§ **Page excerpt**
──────────
640 NAM .BYTE "D1:MYFILE.1",$9B

That's all there is to it. You can see the beauty of using identical CIO routines for all devices, and you should now be able to output information to any device of your choosing in assembly language.


INPUT USING CIOV

    The method for input from a device to your ATARI computer is exactly the same as that for output, but the device must be OPENed for input. We could, for instance, retrieve the above message from our disk file "D1:MYFILE.1" by OPENing this file for input, using a 3 in ICCOM and a 4 in ICAX1, and pointing ICBAL and ICBAH to the location in memory to which we want the message transferred. For instance, if we want the message to begin at memory location $680, we would set ICBAL to #$80 and ICBAH to #6; after the call to CIOV, memory locations $680 through $694 will contain the bytes of the message, which can then be examined by the remainder of our program.

    The ease and simplicity of this I/O on an ATARI computer should not be underestimated. Learning each device is a separate chore with many other microcomputers; input and output may use different routines, each with their own peculiarities. The central I/O philosophy used in the ATARI greatly simplifies this process for us. Now you can use this system to greatly enhance your assembly language programming abilities.
──────────
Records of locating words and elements
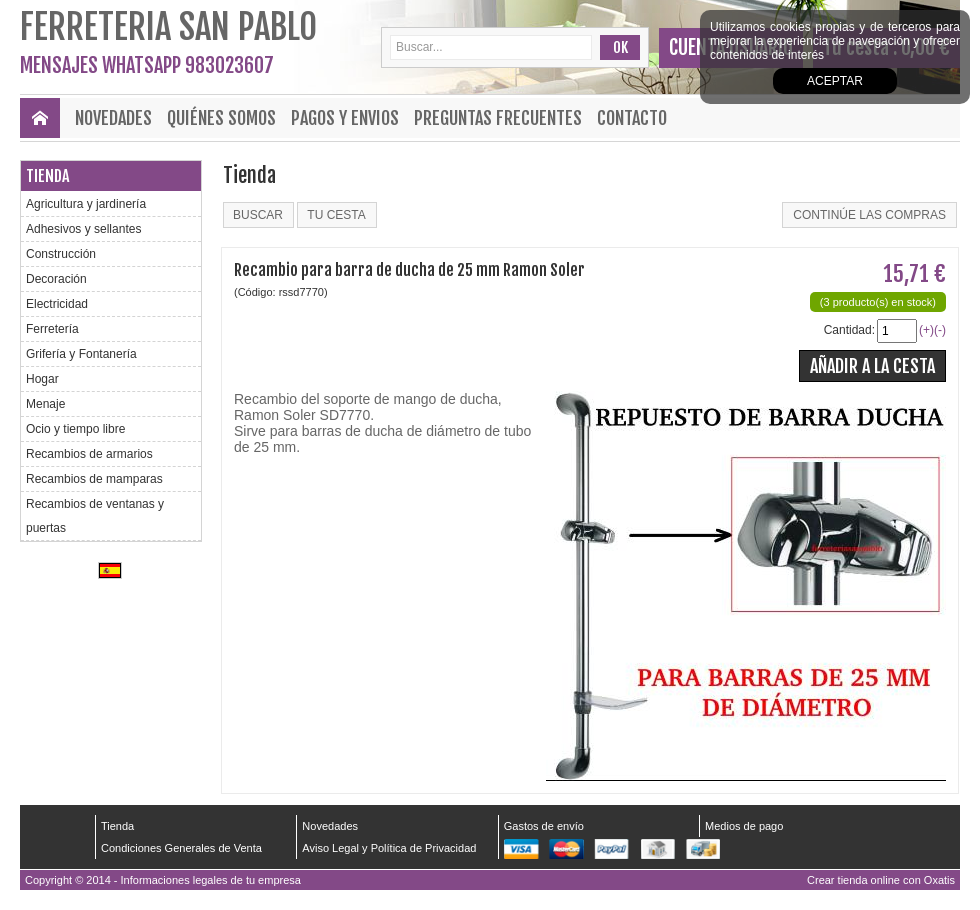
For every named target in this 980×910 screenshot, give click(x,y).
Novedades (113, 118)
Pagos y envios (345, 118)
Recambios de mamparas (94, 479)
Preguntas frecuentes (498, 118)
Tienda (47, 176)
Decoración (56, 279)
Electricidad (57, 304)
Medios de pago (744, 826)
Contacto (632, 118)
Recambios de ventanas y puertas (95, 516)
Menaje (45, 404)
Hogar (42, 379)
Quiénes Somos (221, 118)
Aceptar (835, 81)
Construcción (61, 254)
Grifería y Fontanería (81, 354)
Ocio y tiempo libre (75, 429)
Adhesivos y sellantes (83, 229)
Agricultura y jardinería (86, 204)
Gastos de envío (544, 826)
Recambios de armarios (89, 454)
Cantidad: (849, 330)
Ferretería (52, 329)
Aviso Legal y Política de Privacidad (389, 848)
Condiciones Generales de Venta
──────────
§ **What this exercise asks**
[1] Answer these about the ATARI input and output excerpt:
(a) What does the text say you can see the beauty of?
(b) To open the disk file for input, what number goes in ICCOM, and what number goes in ICAX1?
(c) According to the final paragraph, what is learning each device with many other microcomputers?
[2] From the rows, output as a numbered list the lines from the one containing "Medios de pago (744, 826)" through the one containing "Gastos de envío (544, 826)", both included and blank lines omitted.

§ **Solved tasks**
[1]
(a) Using identical CIO routines for all devices.
(b) A 3 in ICCOM and a 4 in ICAX1.
(c) A separate chore.

[2]
1. Medios de pago (744, 826)
2. Contacto (632, 118)
3. Recambios de ventanas y puertas (95, 516)
4. Menaje (45, 404)
5. Hogar (42, 379)
6. Quiénes Somos (221, 118)
7. Aceptar (835, 81)
8. Construcción (61, 254)
9. Grifería y Fontanería (81, 354)
10. Ocio y tiempo libre (75, 429)
11. Adhesivos y sellantes (83, 229)
12. Agricultura y jardinería (86, 204)
13. Gastos de envío (544, 826)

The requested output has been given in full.